Walikota Medan Drs H T Dzulmi Eldin S MSi MH melepas kereta kecana yang membawa patung Dewa Murugan dalam perayaan Thaipusam di depan Kuil Sree Soepramaniam Nagararattar Jalan Kejaksaan Medan, Senin (21/1) malam.
Meski sempat diguyur hujan deras namun ribuan umat Hindu keturunan Tamil hadir untuk mengikuti prosesi Thaipusam yang merupakan perayaan kemenangan nilai-nilai kebaikan atas segala bentuk kejahatan, nafsu dan angkara murka tersebut.
Tidak hanya umat Hindu, perayaan Thaipusam juga dihadiri warga Kota Medan yang berlatar suku dan agama berbeda karena menariknya ritual yang dilaksanakan. Oleh karenanya menurut Walikota, tidak heran jika momen ini kerap menjadi salah satu momen yang senantiasa dinantikan mayoritas warga Kota Medan meskipun berasal dari keyakinan berbeda.
“Hal ini menunjukkan nilai-nilai toleransi dan saling menghargai yang masih kuat terpartri di sanubari warga Kota Medan. Untuk itu marilah kita i terus menjaga toleransi dan rasa saling menghargai dengan baik,” kata Walikota ketika memberikan sambutan.
Selain sebagai bentuk perayaan dan penghormatan atas momen Parvati memberikan tombak vel kepada Dewa Murugan atau dikenal juga sebagai Dewa Subramaniam agar bisa mengalahkan sang setan Soorapadman, Thaipusam juga dianggap sebagai hari menunaikan nazar dan menebus dosa serta memohon ampunan atas segala salah dan dosa yang telah dilakukan selama ini.

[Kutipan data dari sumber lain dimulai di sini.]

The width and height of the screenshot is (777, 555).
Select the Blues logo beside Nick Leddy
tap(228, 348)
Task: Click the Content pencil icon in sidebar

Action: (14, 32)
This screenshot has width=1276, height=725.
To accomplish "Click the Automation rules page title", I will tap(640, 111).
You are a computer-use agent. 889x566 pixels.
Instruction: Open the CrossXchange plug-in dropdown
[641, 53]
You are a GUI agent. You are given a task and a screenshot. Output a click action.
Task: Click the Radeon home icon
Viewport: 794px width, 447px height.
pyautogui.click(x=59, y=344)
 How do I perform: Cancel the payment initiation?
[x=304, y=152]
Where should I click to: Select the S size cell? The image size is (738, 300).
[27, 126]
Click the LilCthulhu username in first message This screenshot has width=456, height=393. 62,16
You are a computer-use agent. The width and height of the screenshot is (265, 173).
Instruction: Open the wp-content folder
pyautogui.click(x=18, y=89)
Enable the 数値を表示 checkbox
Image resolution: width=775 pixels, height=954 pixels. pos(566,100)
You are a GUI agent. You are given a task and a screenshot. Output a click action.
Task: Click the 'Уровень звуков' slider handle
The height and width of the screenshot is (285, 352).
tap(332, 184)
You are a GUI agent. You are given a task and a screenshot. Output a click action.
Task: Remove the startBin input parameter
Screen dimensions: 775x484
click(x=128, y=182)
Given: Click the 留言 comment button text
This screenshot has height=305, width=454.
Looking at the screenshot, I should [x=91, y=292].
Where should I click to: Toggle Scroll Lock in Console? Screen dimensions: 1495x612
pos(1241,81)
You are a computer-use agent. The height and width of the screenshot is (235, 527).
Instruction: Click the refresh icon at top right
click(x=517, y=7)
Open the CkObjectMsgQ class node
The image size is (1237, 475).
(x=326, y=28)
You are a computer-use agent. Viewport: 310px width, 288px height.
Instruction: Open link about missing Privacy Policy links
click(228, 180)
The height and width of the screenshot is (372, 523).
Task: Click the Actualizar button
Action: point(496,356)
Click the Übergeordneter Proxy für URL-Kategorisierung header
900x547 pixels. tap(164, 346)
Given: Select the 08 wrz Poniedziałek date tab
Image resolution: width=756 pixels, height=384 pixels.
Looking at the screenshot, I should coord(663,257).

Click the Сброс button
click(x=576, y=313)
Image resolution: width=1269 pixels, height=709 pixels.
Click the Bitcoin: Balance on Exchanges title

Meski cara nazar untuk menebus dosa yang dilakukan cukup ekstrim hingga membuat yang melihatnya merinding, jelas Walikota, namun karenadilandasi iman yang kuat, umat Hindu yang melakukan penebusa dosa itu senantiasa terlindungi dari segala bentuk marabahaya selama prosesi perayaan Thaipusam berlangsung.
Selanjutnya Walikota tak lupa mengingatkan, momen perayaan Thaipusam tahun ini berjarak sekitar 3 bulan jelang pemilu baik Pileg dan Pilpres yang akan berlangsung pada April mendatang. Menyikapi hal itulah, Walikota mengajak seluruh umat beragama di Kota Medan untuk bersama-sama menjaga suasana kondusif yang telah terbina dengan baik selama ini.
“Jangan sampai karena berbeda pilihan momen pemilu malah menjadi ajang saling caci, maki dan benci antar sesama warga Kota Medan yang berbilang kaum. Pemilu boleh datang dan pergi setiap lima tahun sekali. Pemimpin silih berganti dipercaya memimpin negara nesar ini. Namun yang perlu kita camkan di dalam hati bahwa siapapun yang menjadi pemimpin nanti, jalinan silaturahmi antar warga Kota Medan harus tetap kita jaga dengan baik,” tegasnya.